Il sintomo prende forma quando il desiderio dell’Altro è percepito come eccessivo, contraddittorio, o impossibile da soddisfare. In questi casi, il sintomo diventa un modo di “tenere a distanza” l’Altro, oppure di rispondergli senza rispondergli davvero.

Facciamo un esempio preso dalla clinica.
Sara, 16 anni, ha crisi d’ansia prima delle interrogazioni. I genitori insistono molto sul successo scolastico, dicendo che “lo fanno per il suo bene”. Il sintomo non è semplice paura: è una risposta al peso di un desiderio dell’Altro vissuto come schiacciante. L’ansia blocca il corpo là dove sarebbe richiesto di performare. Il sintomo, qui, è un modo di dire: “Non posso essere ciò che mi chiedi”.
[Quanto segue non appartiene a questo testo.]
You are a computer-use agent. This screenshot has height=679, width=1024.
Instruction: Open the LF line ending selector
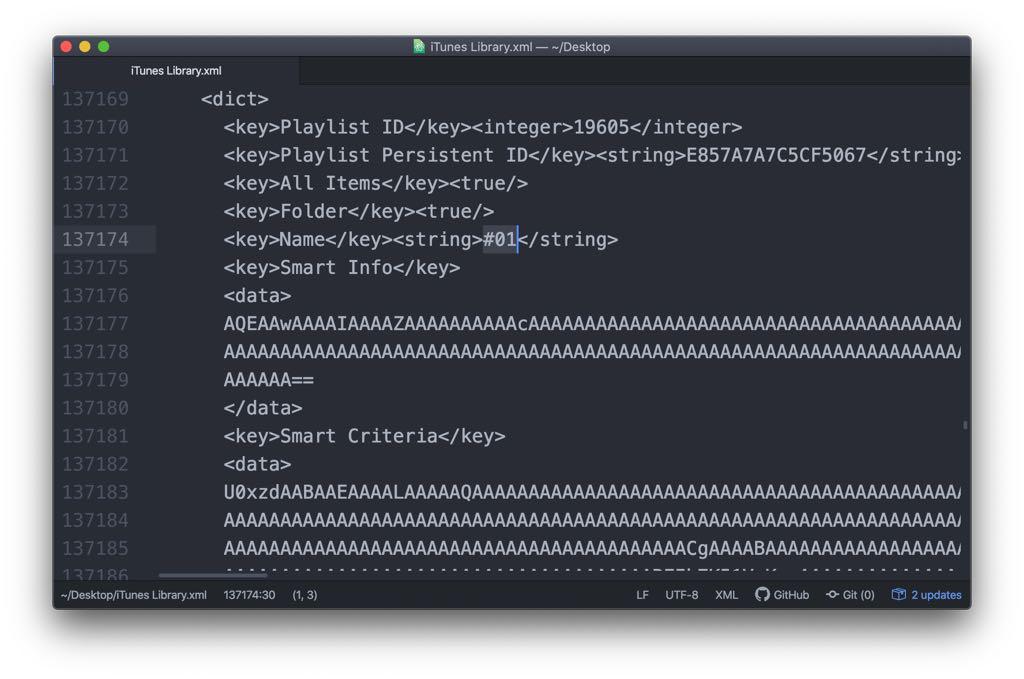click(x=642, y=595)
Adolescenza: il corpo pulsionale in primo piano

L’adolescenza è un momento critico perché il corpo cambia radicalmente. Arrivano nuove pulsioni, nuove sensazioni, un’eccitazione che non sempre ha un nome. Lacan parla di corpo pulsionale: un corpo attraversato dal godimento, non ancora simbolizzato. In questo campo l’Altro diventa il corpo stesso del soggetto. Corpo nuovo, con una nuova energia, con una immagine instabile, un corpo che non sa cosa vuole, ma qualcosa sicuramente vuole...

Quando il linguaggio non basta, il corpo parla. Il sintomo, in adolescenza, serve spesso a dare una forma al reale del corpo, a circoscrivere l’angoscia, a rendere visibile un disagio che non trova parole.

Il sintomo non è il nemico

Eliminare il sintomo senza capirne la funzione può essere rischioso, perché il sintomo sostiene un equilibrio, anche se precario e sofferente.

Per capire cosa intendiamo dire, prendiamo il caso dei ragazzi che passano molte ore a giocare online. I genitori spesso vogliono eliminare l’oggetto, convinti che sia la causa del problema. Ma può essere, che per qualcuno di questi ragazzi, il gioco non sia solamente un divertimento più o meno sregolato da cercare. Per alcuni può diventare un luogo fondamentale per tenersi integri, dove trovare riconoscimento, regole chiare, dove farsi un nome, un posto nel legame con gli altri. Togliere bruscamente il gioco significherebbe togliergli anche la funzione che quel sintomo svolge, lasciandolo esposto a un’angoscia ancora più forte. Il sintomo, qui, non è solo un comportamento da correggere: è una soluzione soggettiva a una difficoltà nel legame sociale.

In conclusione, il sintomo non è un errore, non è una colpa, non è solo qualcosa da eliminare.

È spesso un tentativo, a volte doloroso, di rispondere al desiderio dell’Altro, dare forma a ciò che accade nel corpo, di trovare un posto nel mondo. Il sintomo merita ascolto, non fretta di cancellarlo, perché, come insegnano Freud e Lacan, esso è ciò che insiste quando qualcosa di essenziale non ha ancora trovato parola.